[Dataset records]
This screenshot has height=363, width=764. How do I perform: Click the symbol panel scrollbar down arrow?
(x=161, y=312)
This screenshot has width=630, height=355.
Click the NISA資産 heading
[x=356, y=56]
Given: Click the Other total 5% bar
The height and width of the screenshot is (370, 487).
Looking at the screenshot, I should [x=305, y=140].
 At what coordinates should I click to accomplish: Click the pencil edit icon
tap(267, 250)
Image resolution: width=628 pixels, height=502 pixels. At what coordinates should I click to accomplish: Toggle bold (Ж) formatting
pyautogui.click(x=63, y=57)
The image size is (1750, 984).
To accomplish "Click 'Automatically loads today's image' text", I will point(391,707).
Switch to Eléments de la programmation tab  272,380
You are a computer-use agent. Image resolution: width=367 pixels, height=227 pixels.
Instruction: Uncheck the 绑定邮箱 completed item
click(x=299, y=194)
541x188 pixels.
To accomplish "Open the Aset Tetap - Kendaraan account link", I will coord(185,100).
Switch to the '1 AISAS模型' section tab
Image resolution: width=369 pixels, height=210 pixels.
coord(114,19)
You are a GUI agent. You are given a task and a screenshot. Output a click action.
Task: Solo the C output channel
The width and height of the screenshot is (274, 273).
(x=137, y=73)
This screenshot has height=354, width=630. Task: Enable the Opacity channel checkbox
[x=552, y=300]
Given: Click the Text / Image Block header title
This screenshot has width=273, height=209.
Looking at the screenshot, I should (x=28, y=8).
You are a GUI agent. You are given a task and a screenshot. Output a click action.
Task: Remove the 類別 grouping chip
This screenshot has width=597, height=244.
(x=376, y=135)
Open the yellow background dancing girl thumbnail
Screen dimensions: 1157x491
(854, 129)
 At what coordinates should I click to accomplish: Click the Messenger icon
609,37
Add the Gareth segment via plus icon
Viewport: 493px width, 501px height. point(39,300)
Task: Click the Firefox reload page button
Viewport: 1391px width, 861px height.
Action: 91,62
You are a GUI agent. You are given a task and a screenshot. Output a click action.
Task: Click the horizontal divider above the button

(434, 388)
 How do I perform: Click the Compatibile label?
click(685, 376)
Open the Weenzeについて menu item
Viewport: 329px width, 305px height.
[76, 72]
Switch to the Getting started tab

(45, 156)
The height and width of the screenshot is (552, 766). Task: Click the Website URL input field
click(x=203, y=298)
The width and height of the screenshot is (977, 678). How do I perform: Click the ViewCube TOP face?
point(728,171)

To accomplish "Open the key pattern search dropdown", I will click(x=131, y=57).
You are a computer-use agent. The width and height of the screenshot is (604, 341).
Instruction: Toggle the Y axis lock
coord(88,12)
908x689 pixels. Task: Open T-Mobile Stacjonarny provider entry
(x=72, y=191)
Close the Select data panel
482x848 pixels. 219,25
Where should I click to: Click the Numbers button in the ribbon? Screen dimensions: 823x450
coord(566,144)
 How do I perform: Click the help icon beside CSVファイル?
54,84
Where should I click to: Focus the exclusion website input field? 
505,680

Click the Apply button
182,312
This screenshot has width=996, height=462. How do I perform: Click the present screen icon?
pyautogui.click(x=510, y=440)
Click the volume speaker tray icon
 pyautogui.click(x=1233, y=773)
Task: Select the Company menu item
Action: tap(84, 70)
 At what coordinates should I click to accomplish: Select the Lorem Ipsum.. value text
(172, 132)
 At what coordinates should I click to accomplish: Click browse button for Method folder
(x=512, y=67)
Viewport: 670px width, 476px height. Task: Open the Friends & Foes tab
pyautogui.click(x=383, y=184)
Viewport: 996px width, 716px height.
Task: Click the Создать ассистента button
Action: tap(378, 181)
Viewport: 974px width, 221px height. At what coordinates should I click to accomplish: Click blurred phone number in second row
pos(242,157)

Problem statement
Only the span from the line with "Click the volume speaker tray icon" through the final line of the records goes in the output, each line unchanged.

Task answer
Click the volume speaker tray icon
 pyautogui.click(x=1233, y=773)
Task: Select the Company menu item
Action: tap(84, 70)
 At what coordinates should I click to accomplish: Select the Lorem Ipsum.. value text
(172, 132)
 At what coordinates should I click to accomplish: Click browse button for Method folder
(x=512, y=67)
Viewport: 670px width, 476px height. Task: Open the Friends & Foes tab
pyautogui.click(x=383, y=184)
Viewport: 996px width, 716px height.
Task: Click the Создать ассистента button
Action: tap(378, 181)
Viewport: 974px width, 221px height. At what coordinates should I click to accomplish: Click blurred phone number in second row
pos(242,157)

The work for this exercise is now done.